Claimant did not show that Sedgwick CMS’s conclusion was wrong, let alone a violation of the Act. The Act, not the majority, requires compensation claims to be submitted on the correct form and with the necessary information. The premise to the dissenting opinion seems to be that Claimant submitted a perfect claim save for using the "technical” form. To the contrary, Claimant submitted a woefully deficient claim. The content was so lacking that Employer, by Sedgwick CMS, rejected it as not a work-related claim. If Sedgwick CMS believed the claim was not work-related, how could it also reject the claim as being on the wrong form?
The dissent’s other unfounded premise is that Employer "admitted” that it "improperly denied” the Hanger invoice by later paying it. Dissent at n. 3. This is a circular and flawed argument. First, the record does not show that Employer paid the Hanger invoice in question. The dissent relies on Exhibit D-l, a printout of medical payments made by Employer on behalf of Claimant. However, there is no testimony to relate Exhibit C-2 and D-l. The dissent infers that an invoice shown on D-l to be paid on June 6, 2005, was Exhibit C-2, even though the amounts do not correspond. Assuming the dissent’s inference is correct, it does not prove a violation because there is nothing to show that the payment on June 6, 2005, was not timely. Second, even if Employer did later pay the Hanger invoice, there is no evidence to explain the reason. For all we know, Employer paid it because Claimant corrected the deficiencies noted by Sedgwick CMS on Exhibit C-2. Third, an employer who voluntarily pays a bill is not admitting to any improper conduct, and, in this case, Employer never admitted to any wrongful conduct.

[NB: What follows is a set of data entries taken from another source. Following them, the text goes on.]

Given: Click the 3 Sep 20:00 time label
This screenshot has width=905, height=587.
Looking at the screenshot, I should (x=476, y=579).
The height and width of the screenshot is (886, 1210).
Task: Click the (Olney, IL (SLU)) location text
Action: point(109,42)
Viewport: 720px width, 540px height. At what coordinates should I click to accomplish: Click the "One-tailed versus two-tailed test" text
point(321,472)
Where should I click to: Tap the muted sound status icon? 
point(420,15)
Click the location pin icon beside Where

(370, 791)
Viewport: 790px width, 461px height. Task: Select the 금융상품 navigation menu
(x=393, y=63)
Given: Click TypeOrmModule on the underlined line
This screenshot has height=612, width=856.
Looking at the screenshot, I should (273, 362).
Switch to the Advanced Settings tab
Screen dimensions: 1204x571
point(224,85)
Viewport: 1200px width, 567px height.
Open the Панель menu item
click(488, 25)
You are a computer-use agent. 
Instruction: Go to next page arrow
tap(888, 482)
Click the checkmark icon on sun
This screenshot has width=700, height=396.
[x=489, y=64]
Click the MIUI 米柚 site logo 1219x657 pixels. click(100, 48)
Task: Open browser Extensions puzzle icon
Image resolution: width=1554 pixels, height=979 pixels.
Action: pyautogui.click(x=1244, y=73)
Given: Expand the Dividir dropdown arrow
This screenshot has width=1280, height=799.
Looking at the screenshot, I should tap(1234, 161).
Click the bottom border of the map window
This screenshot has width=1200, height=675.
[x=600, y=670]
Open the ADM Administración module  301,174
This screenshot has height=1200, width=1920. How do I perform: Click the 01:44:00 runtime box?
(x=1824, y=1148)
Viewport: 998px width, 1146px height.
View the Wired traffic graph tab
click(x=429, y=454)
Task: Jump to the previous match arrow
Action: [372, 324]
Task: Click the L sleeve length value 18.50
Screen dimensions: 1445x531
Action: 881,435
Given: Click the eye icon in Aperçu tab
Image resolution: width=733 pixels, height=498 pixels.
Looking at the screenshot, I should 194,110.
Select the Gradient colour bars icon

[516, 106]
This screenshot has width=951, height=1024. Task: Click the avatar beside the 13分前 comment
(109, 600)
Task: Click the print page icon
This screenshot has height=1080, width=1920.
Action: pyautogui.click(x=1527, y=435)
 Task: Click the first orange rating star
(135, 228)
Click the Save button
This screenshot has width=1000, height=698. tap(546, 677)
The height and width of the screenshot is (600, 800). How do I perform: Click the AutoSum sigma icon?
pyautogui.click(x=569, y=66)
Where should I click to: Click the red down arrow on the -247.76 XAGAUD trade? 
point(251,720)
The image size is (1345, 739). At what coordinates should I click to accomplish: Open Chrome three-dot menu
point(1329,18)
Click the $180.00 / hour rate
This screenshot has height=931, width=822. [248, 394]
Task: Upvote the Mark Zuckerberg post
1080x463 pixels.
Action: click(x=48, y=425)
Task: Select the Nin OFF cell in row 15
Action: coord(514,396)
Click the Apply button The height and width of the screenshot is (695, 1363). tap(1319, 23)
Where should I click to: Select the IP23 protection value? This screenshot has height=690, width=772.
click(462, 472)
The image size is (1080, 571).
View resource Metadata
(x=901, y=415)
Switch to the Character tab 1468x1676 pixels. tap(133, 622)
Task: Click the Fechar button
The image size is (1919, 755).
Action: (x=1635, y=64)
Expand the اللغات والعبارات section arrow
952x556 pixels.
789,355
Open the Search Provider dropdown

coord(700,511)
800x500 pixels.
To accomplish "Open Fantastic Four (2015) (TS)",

Finally, this is not a case governed by Kuemmerle v. Workers’ Compensation Appeal Board (Acme Markets, Inc.), 742 A.2d 229 (Pa.Cmwlth.1999). There is absolutely no evidence that Employer allowed Claimant to submit her invoices on the wrong forms and without the required documentation, such as a date of injury. Claimant does not even make this contention.
. Once a claimant makes a prima facie case that a violation of the Act has occurred, the burden then shifts to the employer to prove no violation. Shuster v. Workers’ Compensation Appeal Board (Pennsylvania Human Relations Commission), 745 A.2d 1282, 1288 (Pa.Cmwlth.2000).